Holding these papers in my hands that John Wheeler had once held between his own sweaty, tired fingers made my grandfather human to me for the first time in my life. Reading his own words, scrawled in a journal in Thailand in 1966, made him come alive to me in a way that the few photos I'd seen and anecdotes I'd heard never could. My own father was resurrected as well, at least in my mind. I now saw my father not as a long-gone hero, a shadow cast by a chiseled stone monument, but as an 11-year-old boy who missed his Daddy terribly. Despite my recent family tragedy, I felt strangely happy, finally getting to know these men I'd missed my whole life. I wondered why my mother and grandmother had never shared this wonderful treasure with me.

As I read more of the journal, I began to figure out why. At first I thought it was a matter of shame or regret. I learned that my grandfather had been involved, at least tangentially, with one of the most tragic and far-reaching mistakes ever made by the military. Even though he thought he was helping to fix this mistake, perhaps it was still not something they wanted me to associate with my grandfather's memory.

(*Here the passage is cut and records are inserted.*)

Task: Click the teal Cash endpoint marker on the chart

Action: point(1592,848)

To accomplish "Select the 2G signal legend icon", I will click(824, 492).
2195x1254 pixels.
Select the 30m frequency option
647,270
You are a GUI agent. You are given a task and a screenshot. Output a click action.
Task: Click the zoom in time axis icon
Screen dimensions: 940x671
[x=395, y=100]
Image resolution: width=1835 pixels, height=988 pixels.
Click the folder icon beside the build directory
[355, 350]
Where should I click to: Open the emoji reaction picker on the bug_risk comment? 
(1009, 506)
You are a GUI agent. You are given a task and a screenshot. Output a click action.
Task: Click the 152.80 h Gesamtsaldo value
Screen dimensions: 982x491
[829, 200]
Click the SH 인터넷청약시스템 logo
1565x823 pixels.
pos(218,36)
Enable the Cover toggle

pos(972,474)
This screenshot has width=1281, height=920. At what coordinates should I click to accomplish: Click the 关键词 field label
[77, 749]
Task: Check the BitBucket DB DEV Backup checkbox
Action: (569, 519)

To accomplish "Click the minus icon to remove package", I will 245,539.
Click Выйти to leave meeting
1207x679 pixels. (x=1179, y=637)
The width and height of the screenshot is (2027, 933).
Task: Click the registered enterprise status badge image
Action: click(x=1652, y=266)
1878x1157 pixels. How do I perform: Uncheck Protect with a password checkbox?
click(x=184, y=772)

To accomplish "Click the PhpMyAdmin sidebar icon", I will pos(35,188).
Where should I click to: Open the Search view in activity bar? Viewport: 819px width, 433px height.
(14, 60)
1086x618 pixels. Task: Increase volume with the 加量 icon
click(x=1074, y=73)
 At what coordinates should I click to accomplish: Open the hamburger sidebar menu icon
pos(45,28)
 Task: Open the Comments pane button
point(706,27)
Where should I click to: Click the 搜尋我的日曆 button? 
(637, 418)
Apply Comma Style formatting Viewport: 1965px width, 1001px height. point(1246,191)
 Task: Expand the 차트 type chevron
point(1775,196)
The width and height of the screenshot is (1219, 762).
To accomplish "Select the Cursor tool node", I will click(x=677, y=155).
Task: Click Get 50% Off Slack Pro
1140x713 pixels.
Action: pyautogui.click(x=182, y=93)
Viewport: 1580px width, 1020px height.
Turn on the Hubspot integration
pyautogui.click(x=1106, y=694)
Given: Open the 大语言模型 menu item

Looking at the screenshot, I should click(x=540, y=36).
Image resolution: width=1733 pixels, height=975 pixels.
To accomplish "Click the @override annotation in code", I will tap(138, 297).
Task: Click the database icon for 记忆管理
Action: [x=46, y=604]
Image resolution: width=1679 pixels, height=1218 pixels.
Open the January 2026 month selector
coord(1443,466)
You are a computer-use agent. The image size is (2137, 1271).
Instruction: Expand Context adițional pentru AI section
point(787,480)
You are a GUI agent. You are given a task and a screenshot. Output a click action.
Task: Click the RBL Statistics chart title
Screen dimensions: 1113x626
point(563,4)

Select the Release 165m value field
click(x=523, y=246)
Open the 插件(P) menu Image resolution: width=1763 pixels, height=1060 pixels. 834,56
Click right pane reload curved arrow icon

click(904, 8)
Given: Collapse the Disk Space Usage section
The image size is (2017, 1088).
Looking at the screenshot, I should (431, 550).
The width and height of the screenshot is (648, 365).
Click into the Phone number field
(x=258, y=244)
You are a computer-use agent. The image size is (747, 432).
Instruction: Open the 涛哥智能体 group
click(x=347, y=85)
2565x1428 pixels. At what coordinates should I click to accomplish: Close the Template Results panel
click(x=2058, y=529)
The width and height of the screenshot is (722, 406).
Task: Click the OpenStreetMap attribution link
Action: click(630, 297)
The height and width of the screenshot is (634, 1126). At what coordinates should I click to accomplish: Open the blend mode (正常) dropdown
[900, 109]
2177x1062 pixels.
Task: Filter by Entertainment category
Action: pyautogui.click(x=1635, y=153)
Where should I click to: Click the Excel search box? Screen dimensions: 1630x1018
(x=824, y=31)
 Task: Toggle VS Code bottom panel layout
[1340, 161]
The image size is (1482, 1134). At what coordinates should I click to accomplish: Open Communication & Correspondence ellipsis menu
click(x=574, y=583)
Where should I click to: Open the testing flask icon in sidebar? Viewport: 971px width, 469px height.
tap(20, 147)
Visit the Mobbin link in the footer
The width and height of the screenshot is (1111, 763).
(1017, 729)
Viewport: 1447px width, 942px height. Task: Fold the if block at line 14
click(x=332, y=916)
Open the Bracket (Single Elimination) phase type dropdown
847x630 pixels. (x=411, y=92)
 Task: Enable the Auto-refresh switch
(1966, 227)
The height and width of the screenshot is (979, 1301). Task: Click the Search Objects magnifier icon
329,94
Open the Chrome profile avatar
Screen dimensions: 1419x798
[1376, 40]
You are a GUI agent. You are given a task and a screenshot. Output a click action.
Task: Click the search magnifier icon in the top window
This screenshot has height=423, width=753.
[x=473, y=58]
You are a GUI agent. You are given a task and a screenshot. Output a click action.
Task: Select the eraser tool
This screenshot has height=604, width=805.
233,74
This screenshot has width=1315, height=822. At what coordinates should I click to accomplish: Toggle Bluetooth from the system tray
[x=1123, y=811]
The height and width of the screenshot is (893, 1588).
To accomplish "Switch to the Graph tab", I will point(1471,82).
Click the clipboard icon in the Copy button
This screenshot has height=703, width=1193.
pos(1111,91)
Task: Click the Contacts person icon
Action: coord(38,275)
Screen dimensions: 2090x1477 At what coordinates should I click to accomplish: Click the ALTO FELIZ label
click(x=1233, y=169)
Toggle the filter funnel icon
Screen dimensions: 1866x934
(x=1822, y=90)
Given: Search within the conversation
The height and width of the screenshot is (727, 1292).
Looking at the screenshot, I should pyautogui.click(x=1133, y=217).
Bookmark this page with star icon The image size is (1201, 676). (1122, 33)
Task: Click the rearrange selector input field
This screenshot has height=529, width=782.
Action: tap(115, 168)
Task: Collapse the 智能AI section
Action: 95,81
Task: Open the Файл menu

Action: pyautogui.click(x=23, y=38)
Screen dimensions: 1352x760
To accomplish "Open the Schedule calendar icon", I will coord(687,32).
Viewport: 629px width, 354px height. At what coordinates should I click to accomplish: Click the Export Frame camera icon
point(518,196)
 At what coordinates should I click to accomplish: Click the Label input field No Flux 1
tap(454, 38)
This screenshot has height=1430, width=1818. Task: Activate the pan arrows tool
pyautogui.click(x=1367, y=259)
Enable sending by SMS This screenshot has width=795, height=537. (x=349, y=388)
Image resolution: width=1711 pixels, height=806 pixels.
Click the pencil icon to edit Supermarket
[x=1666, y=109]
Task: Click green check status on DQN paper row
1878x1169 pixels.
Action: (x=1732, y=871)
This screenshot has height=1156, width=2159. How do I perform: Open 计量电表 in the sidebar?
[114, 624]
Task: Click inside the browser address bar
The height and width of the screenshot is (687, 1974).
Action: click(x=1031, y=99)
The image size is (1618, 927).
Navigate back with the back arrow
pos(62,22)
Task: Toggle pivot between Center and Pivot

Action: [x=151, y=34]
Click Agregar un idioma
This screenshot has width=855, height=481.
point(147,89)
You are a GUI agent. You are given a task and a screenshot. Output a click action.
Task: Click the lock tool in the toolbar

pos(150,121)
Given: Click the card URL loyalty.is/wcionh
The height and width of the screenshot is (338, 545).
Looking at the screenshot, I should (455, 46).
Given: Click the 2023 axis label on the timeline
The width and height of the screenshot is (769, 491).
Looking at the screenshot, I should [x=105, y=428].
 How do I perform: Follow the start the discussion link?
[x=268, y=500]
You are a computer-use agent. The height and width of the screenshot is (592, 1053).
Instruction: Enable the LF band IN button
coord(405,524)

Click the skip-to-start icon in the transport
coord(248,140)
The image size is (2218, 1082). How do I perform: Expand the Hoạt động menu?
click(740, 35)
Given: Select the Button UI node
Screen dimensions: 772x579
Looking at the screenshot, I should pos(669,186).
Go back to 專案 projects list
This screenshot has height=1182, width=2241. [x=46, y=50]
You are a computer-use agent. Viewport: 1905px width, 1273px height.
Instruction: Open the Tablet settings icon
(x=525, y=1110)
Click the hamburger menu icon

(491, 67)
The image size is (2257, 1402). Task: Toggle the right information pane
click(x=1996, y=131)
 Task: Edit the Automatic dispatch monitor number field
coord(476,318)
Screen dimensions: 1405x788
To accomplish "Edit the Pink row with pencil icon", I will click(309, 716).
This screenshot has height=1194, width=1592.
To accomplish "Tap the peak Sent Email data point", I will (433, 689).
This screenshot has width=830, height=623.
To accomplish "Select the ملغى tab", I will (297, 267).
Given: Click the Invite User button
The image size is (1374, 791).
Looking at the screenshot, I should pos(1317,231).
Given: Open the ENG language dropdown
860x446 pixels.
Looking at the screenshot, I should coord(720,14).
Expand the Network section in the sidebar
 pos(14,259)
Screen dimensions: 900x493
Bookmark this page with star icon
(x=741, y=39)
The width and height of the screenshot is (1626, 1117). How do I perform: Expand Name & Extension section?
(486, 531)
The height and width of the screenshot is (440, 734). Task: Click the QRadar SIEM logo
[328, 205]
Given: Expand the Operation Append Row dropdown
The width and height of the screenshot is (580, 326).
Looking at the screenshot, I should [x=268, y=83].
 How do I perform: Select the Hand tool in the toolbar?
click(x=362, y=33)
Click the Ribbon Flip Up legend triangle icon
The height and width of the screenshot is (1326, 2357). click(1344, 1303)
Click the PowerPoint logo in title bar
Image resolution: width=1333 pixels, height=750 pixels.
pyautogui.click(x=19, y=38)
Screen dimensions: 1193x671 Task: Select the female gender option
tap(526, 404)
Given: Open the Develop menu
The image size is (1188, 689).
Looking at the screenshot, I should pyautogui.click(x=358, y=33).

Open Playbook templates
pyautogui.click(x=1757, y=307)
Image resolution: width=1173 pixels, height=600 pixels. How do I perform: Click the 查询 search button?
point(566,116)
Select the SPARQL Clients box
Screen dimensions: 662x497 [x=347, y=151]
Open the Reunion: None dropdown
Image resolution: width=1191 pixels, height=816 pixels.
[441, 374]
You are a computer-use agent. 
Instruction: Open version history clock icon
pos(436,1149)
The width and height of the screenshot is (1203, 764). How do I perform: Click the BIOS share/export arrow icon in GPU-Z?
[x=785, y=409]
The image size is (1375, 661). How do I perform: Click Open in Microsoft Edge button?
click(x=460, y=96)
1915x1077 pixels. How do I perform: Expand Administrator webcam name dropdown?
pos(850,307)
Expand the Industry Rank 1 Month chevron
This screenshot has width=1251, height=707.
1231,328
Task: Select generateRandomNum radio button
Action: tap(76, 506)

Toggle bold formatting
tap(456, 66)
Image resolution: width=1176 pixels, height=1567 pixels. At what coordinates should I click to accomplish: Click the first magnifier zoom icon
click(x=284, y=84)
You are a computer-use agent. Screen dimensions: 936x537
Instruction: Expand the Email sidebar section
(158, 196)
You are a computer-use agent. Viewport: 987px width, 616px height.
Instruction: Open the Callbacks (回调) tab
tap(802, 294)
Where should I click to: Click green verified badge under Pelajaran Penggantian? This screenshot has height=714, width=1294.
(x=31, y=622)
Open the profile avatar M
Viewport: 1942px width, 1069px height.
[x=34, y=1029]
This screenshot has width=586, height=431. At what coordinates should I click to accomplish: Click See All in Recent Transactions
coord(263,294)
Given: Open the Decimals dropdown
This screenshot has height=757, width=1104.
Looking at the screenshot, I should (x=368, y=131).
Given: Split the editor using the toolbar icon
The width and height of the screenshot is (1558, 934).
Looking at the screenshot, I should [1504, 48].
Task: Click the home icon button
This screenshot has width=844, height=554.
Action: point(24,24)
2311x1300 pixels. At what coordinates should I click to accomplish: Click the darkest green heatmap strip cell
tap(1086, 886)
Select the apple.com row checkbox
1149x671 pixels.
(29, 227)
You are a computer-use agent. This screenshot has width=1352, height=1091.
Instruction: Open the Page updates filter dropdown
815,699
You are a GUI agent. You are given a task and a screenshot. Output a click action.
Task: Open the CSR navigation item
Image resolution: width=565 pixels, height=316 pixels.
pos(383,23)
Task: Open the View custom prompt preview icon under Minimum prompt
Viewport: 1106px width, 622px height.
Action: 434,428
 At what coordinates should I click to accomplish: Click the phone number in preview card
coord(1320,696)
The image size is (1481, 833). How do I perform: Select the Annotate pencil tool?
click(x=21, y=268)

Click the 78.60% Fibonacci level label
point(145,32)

As I delved even further into the depths of my grandfather's top-secret project, though, I began to think my family's decades of silence might have been an instinct of self-preservation. This top-secret project, I believe, was somehow responsible for my grandfather's death. I also believe my own father lost his life trying to discover the secrets of this project, the real story behind John Wheeler's death. I believe my mother wanted me to get rid of these artifacts not for fear of dust, but of doom -- the third-generation Curse of the Wheeler Men that she must have feared would befall me when I started asking too many questions.

The fear of death holds no power over me. But the questions that ricochet ceaselessly through my mind do. I started this site because I know that someone out there has the answers. And it is now my life's mission to find them.